### Available data
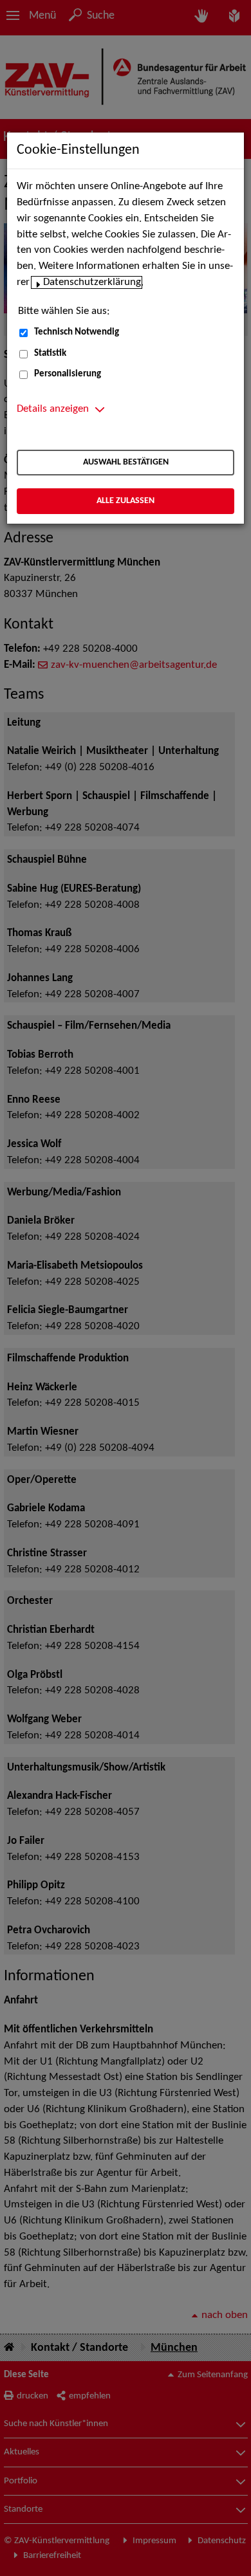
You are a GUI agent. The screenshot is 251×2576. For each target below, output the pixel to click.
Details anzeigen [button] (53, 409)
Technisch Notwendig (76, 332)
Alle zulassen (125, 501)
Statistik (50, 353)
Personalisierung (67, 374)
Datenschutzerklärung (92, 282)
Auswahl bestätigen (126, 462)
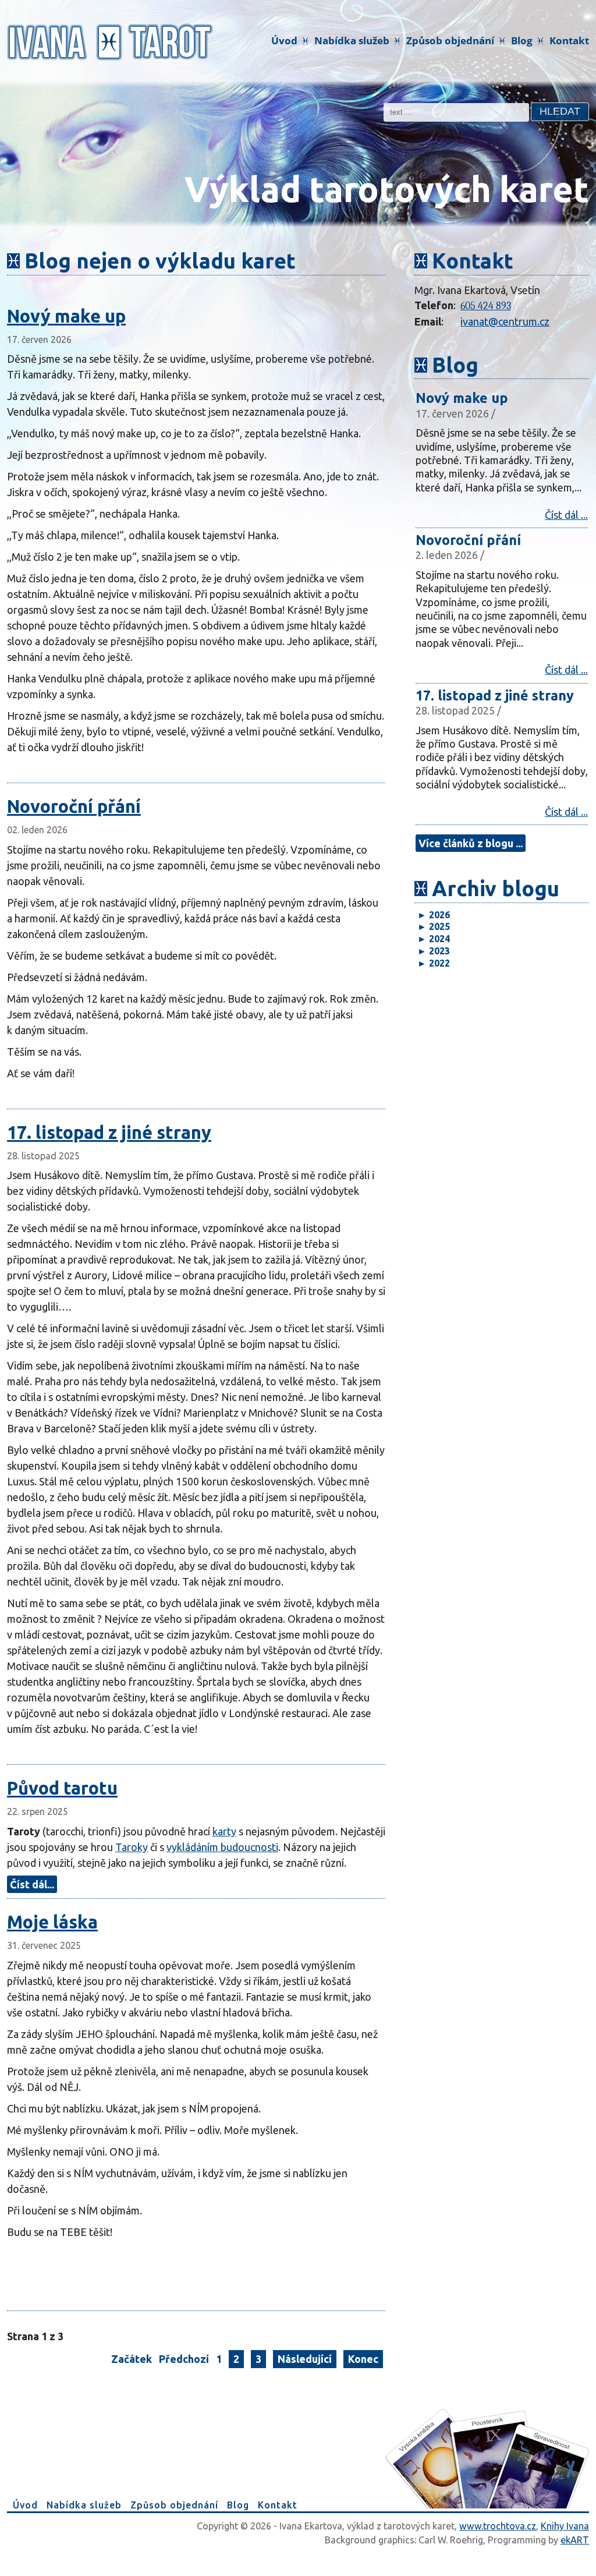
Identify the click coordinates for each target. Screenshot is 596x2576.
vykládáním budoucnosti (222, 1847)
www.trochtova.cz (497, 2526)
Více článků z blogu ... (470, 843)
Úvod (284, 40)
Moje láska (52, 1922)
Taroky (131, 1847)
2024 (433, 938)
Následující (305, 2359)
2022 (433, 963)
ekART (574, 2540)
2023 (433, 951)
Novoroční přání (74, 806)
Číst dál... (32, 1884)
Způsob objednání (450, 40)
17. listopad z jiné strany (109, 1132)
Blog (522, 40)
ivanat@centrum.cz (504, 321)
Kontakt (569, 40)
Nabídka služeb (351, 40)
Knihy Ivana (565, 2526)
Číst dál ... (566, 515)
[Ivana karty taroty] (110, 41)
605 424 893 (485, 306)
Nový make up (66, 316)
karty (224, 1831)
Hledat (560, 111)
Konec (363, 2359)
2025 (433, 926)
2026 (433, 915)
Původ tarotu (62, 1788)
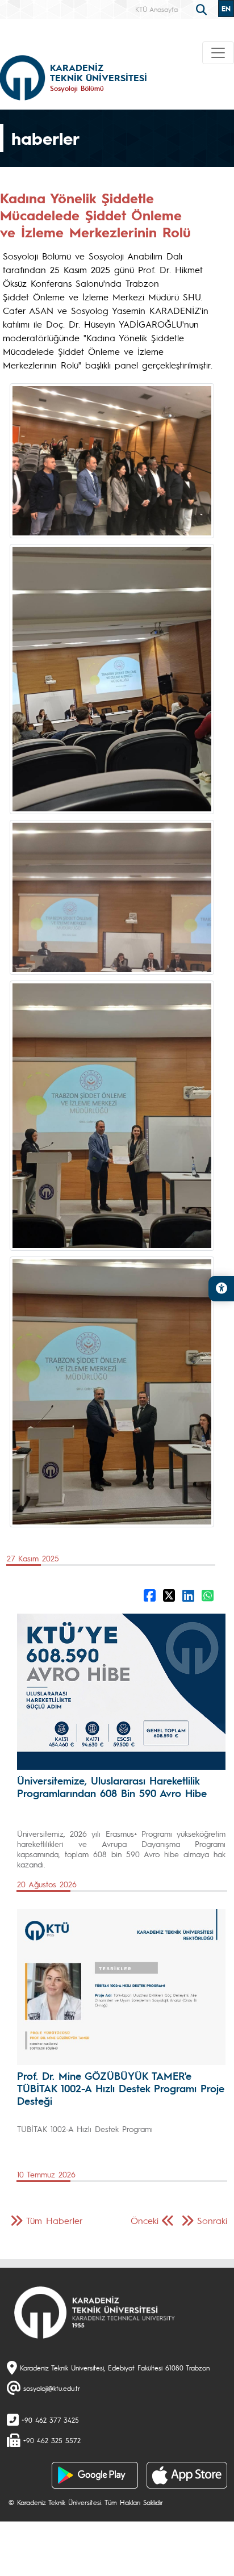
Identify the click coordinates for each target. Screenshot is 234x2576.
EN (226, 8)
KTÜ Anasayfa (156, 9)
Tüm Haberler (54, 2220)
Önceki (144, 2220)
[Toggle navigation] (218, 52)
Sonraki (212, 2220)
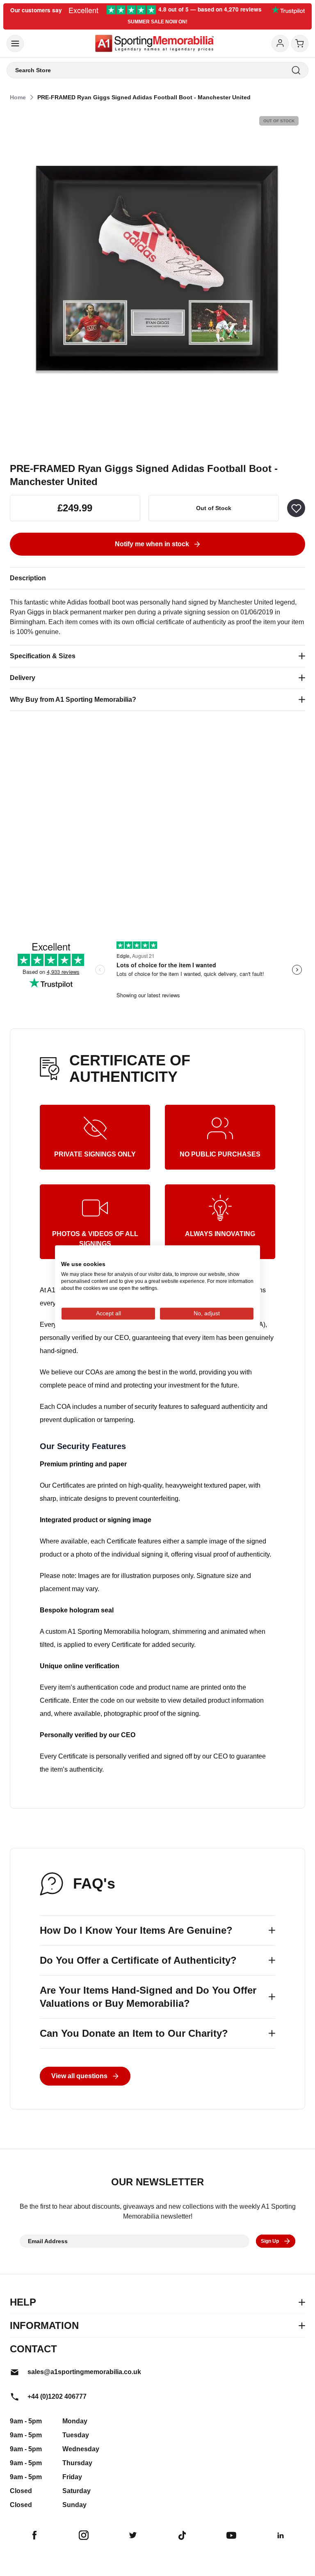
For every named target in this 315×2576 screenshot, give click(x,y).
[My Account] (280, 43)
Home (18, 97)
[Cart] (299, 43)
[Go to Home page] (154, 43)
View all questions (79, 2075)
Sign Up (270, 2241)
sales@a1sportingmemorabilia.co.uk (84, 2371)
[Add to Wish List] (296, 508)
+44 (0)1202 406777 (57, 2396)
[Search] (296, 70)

...

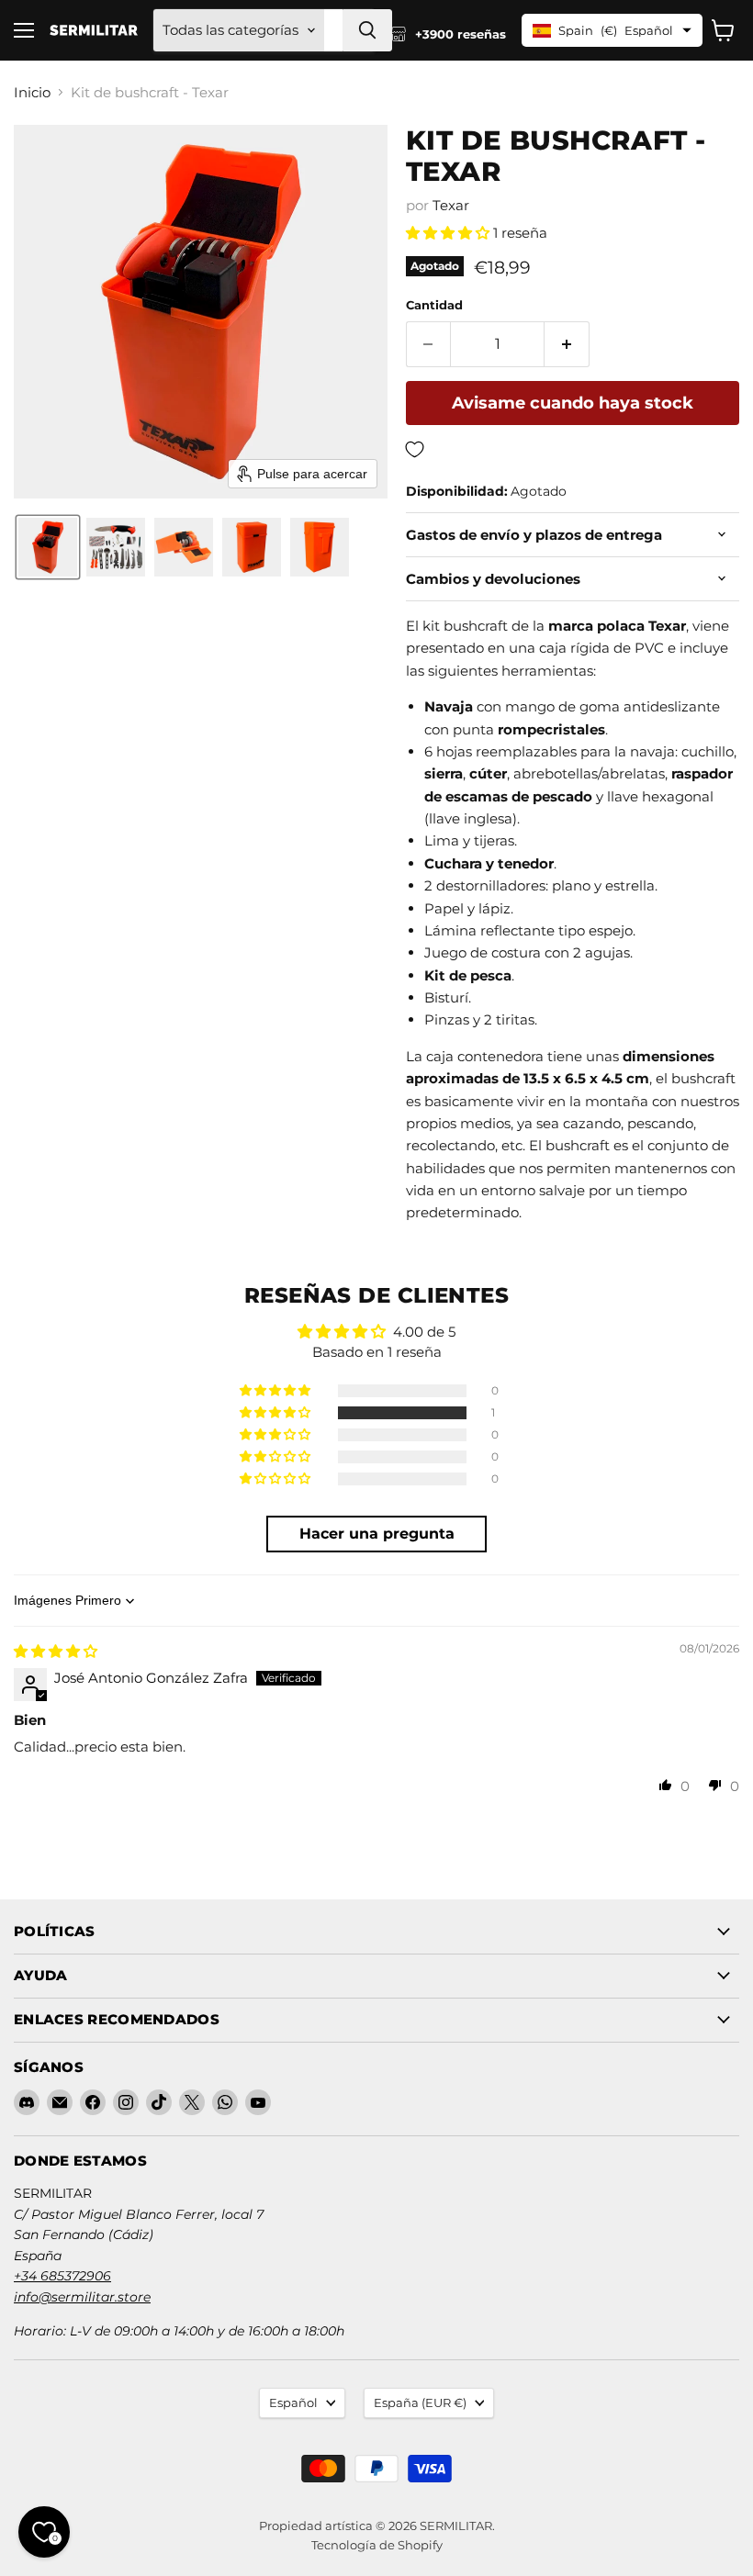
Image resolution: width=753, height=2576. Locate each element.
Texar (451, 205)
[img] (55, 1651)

==

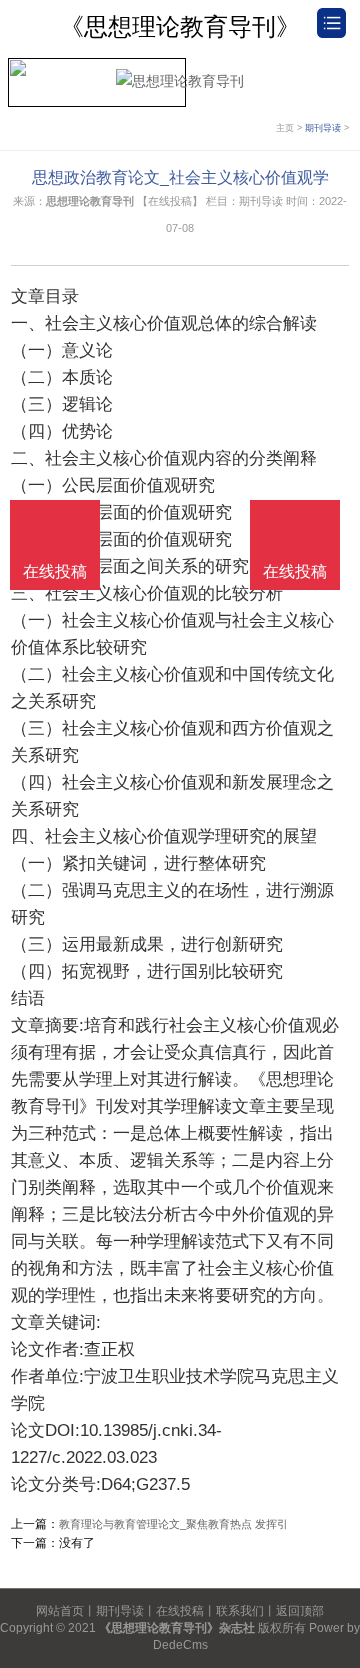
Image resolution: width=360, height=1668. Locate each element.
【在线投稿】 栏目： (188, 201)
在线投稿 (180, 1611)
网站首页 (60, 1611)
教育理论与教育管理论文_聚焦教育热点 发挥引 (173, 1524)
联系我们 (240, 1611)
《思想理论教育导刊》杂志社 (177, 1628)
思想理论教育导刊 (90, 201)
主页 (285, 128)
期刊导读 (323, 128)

### What needs to be done
For every line of the entries holding the string "coordinates", add one to a tally; give the final figure only.

### Response to this task
2